Turner, oryantalizm ve Hegelci Marksizmin tarihselci yaklaşımının İslâm toplumlarına dair yargılarında “erekçi tarih” fikrinin etken olduğu düşüncesindedir. “Bu içsel, bozulmuş öz, tarih boyunca, İslâm’ın ve İslâm uygarlığının çöküşü olan belli bir nihai duruma (end-state) doğru teleolojik bir süreç gibi açılmaktadır.
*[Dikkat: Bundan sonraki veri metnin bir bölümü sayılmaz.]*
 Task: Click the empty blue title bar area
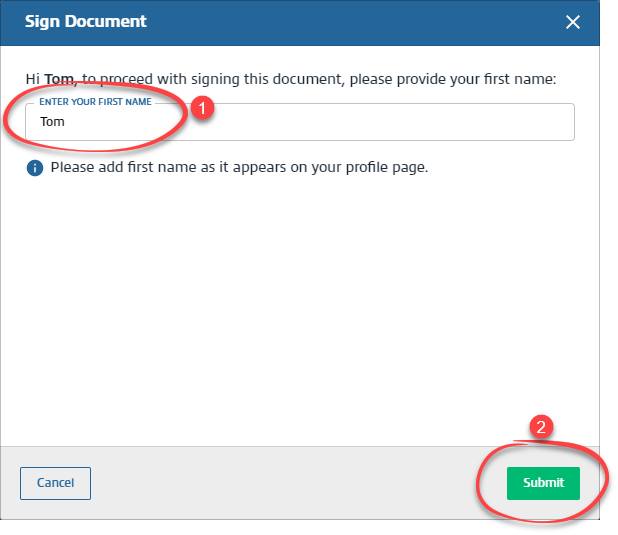[x=350, y=21]
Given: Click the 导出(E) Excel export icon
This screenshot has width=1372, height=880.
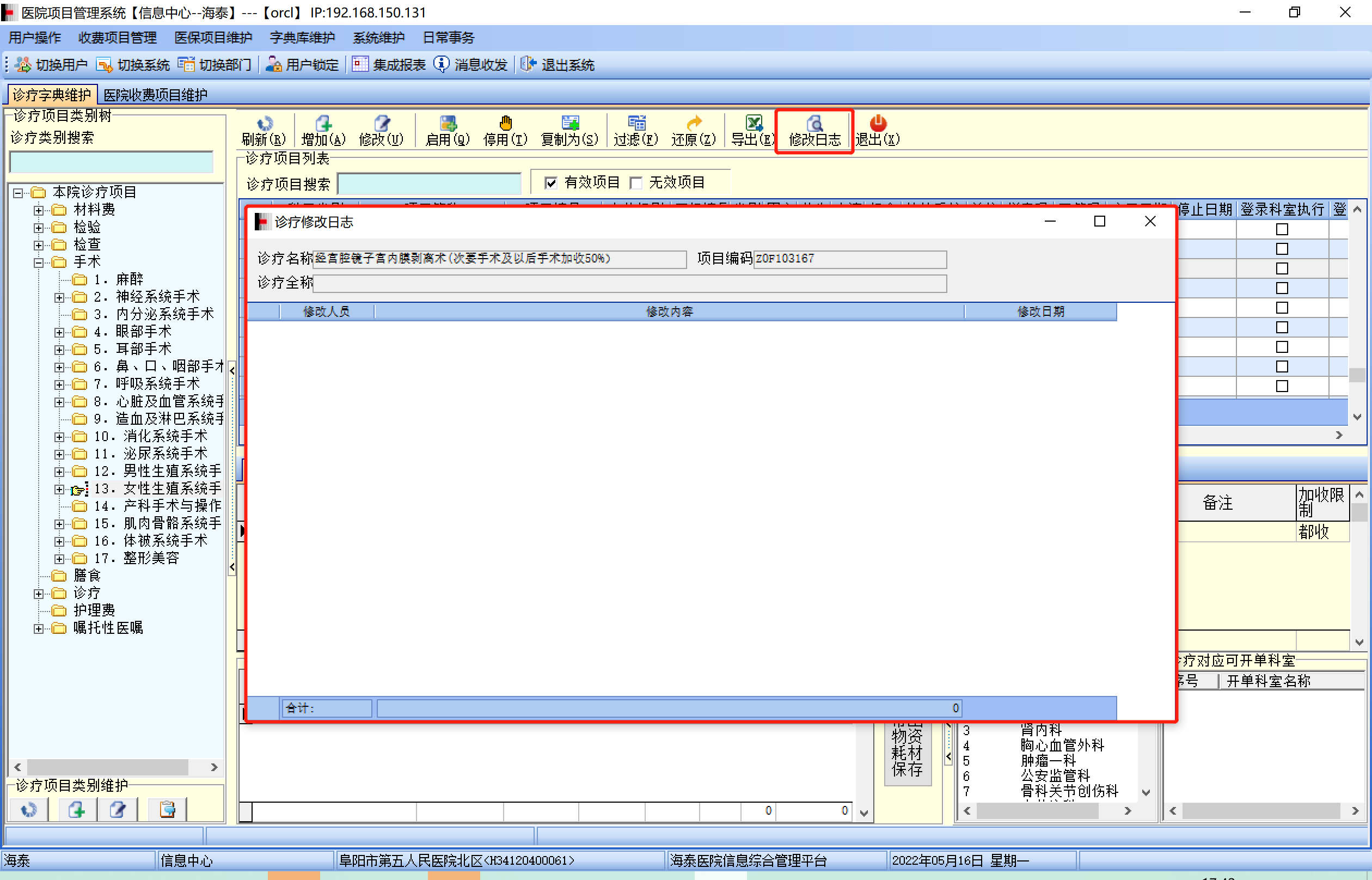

Bu tarihselci yaklaşımda, Batı uygarlığının sürekli ve adım adım ilerleyen devrimlerle noktalanan dinamik tarihi, halk ayaklanmalarının, yalnızca despotizmin ve çürümenin bir göstergesi olarak yer aldığı durağan İslâm tarihi ile karşılaştırılmaktadır” [Turner, 1984: 18]. Turner’e göre problemin niteliği Engels’in Fransa’nın Cezayir’i sömürgeleştirmesine ilişkin değerlendirmesine başvurularak gösterilebilir. Fransız güçlerine karşı yapılan Abdülkadir İsyanı, Engels tarafından “toplumun barbarlık durumunun” “ümitsiz” bir mücadelesi olarak dışlanırken, Cezayir’in Fransa tarafından fethi, “uygarlığın ilerlemesi yönünde önemli ve talihli bir olgu” olarak değerlendirilmiştir. Nitekim Marks, Meksikalıları les derniers des hommes (İnsan türünün sonuncuları) olarak değerlendirirken Karadağlıları “davar hırsızları” olarak dışlamaktadır [Turner, 1984: 15].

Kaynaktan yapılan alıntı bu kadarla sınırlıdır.